> [Aim]: Copy the records below word for word, starting at the line that contains "Viewport: 842px width, 526px height." and ending at the line that contains "[x=744, y=147]".

> [Items]:
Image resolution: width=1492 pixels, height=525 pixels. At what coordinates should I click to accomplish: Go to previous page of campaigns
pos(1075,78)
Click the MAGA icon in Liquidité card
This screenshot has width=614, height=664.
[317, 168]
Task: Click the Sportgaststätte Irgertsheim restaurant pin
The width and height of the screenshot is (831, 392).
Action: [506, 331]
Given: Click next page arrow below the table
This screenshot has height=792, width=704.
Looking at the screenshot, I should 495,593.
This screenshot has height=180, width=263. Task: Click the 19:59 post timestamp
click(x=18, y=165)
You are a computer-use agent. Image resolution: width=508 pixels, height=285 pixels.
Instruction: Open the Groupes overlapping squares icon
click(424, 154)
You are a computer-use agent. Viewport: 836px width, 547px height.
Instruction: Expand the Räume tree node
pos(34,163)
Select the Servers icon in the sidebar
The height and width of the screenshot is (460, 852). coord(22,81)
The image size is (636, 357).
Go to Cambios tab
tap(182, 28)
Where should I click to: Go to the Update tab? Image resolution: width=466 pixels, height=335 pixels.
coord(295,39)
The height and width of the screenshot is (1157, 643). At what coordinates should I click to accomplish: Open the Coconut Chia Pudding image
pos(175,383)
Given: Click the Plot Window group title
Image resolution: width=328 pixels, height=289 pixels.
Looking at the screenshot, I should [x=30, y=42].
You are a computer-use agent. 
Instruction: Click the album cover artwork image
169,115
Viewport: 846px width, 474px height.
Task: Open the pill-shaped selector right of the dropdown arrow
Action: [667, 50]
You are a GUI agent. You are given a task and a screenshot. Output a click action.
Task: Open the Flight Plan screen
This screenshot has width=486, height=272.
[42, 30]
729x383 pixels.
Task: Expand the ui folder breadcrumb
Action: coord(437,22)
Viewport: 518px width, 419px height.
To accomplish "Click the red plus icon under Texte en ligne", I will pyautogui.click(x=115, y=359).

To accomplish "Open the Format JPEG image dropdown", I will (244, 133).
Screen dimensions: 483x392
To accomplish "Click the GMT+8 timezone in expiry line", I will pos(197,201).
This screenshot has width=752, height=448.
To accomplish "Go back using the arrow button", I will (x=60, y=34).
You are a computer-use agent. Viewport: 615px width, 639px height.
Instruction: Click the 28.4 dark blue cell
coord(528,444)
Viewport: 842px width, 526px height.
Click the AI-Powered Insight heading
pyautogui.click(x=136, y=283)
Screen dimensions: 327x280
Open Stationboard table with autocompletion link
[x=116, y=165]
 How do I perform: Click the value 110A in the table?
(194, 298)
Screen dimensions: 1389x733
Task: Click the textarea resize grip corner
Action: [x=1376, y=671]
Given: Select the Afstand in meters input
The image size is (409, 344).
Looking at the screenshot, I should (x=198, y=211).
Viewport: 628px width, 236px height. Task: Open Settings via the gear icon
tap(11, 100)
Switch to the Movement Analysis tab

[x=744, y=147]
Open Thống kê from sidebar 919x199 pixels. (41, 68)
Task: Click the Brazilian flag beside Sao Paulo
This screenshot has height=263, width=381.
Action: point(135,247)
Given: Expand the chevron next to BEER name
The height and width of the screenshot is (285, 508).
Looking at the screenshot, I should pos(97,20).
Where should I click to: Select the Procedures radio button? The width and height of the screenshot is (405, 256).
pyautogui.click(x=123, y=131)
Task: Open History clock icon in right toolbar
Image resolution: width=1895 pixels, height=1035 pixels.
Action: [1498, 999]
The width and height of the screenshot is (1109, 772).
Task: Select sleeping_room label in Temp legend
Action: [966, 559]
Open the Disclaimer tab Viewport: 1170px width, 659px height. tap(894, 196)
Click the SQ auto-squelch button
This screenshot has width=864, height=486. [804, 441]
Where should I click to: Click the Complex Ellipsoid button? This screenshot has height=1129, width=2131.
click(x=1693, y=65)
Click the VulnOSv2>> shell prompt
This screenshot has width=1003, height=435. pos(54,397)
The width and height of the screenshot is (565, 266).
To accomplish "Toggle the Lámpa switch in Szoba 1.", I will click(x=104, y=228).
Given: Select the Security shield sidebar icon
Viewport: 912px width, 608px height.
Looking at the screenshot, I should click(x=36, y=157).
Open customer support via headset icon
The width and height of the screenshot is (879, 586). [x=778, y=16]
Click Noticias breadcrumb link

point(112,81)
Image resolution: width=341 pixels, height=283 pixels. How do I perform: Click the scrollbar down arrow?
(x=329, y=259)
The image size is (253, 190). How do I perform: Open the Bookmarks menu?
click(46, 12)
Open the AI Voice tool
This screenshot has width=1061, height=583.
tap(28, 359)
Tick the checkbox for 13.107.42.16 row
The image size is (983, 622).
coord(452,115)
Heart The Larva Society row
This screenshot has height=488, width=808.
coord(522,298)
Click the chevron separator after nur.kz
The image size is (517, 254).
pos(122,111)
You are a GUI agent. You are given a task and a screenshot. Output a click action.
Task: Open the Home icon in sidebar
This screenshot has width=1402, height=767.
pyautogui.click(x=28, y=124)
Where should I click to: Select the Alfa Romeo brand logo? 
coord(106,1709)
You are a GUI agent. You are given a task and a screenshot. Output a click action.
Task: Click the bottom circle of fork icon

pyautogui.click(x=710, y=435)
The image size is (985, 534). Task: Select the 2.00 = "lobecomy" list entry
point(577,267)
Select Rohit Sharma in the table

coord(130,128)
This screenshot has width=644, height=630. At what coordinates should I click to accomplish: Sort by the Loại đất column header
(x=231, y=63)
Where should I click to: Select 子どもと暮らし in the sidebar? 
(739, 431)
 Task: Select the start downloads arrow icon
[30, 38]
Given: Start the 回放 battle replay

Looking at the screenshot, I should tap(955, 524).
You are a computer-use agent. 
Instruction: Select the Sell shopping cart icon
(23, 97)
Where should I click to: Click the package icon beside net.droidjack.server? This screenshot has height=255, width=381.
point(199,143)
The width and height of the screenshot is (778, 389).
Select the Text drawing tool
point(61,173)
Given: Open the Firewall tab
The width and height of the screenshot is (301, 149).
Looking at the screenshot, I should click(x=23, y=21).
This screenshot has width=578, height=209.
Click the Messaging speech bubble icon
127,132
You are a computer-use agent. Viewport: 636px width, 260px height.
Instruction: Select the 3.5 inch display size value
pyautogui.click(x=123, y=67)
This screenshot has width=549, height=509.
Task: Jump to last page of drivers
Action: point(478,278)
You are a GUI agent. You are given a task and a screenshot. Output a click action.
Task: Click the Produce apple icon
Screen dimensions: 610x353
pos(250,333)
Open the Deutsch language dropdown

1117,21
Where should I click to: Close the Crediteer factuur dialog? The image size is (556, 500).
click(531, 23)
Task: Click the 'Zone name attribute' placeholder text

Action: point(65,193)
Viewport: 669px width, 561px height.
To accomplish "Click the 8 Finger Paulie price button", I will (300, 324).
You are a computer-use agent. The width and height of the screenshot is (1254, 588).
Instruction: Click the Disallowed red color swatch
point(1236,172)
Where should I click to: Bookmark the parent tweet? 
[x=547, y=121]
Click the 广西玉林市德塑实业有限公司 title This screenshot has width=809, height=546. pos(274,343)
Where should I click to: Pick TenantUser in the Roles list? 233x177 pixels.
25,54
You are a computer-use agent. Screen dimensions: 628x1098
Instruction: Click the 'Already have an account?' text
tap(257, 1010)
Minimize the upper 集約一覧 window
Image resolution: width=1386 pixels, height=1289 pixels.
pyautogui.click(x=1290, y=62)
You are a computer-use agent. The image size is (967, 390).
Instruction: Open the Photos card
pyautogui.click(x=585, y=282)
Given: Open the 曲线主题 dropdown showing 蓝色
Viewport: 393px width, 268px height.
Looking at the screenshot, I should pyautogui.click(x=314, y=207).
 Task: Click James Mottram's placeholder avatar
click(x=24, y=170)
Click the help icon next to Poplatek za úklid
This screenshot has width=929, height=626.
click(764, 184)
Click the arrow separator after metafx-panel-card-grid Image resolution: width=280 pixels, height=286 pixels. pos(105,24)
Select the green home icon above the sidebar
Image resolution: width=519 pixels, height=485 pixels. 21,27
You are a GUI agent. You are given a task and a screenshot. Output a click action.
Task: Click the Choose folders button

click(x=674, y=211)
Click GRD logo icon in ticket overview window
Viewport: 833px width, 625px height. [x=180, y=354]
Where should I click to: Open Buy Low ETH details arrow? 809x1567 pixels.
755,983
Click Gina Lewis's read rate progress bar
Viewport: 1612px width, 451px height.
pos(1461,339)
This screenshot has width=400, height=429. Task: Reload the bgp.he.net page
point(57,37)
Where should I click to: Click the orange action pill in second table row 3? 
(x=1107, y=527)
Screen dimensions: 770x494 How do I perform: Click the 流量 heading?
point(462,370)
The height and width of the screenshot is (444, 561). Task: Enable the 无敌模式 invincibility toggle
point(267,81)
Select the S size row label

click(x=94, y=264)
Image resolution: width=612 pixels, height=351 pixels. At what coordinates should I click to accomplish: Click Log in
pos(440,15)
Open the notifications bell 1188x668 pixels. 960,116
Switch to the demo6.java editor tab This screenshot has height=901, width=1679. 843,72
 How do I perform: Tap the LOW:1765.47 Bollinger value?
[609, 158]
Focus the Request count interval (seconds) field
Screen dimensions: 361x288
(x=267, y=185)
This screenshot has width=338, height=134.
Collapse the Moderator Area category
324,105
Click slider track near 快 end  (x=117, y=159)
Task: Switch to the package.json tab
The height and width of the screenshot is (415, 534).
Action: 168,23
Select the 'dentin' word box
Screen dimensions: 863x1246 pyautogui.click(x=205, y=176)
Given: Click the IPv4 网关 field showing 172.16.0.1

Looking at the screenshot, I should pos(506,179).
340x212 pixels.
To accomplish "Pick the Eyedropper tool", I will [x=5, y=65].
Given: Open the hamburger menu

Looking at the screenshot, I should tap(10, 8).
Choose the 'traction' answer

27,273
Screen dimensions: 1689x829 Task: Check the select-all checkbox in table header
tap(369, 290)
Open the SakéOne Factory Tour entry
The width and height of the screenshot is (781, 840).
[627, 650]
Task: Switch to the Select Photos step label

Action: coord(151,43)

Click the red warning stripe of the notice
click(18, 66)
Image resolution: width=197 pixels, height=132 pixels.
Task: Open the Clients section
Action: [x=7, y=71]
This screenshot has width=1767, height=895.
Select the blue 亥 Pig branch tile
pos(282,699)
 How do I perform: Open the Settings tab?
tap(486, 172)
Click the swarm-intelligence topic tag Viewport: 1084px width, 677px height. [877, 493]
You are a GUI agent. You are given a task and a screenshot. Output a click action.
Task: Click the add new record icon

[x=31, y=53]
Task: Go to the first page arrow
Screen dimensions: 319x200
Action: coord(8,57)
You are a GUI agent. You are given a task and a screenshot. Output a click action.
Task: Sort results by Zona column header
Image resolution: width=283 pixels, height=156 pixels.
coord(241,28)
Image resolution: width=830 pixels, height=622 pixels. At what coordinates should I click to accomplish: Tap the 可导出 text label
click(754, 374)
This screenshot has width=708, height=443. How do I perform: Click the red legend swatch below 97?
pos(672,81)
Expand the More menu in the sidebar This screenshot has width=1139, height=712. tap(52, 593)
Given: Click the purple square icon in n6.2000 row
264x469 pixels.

> [Expected answer]:
Viewport: 842px width, 526px height.
Click the AI-Powered Insight heading
pyautogui.click(x=136, y=283)
Screen dimensions: 327x280
Open Stationboard table with autocompletion link
[x=116, y=165]
 How do I perform: Click the value 110A in the table?
(194, 298)
Screen dimensions: 1389x733
Task: Click the textarea resize grip corner
Action: [x=1376, y=671]
Given: Select the Afstand in meters input
The image size is (409, 344).
Looking at the screenshot, I should (x=198, y=211).
Viewport: 628px width, 236px height. Task: Open Settings via the gear icon
tap(11, 100)
Switch to the Movement Analysis tab

[x=744, y=147]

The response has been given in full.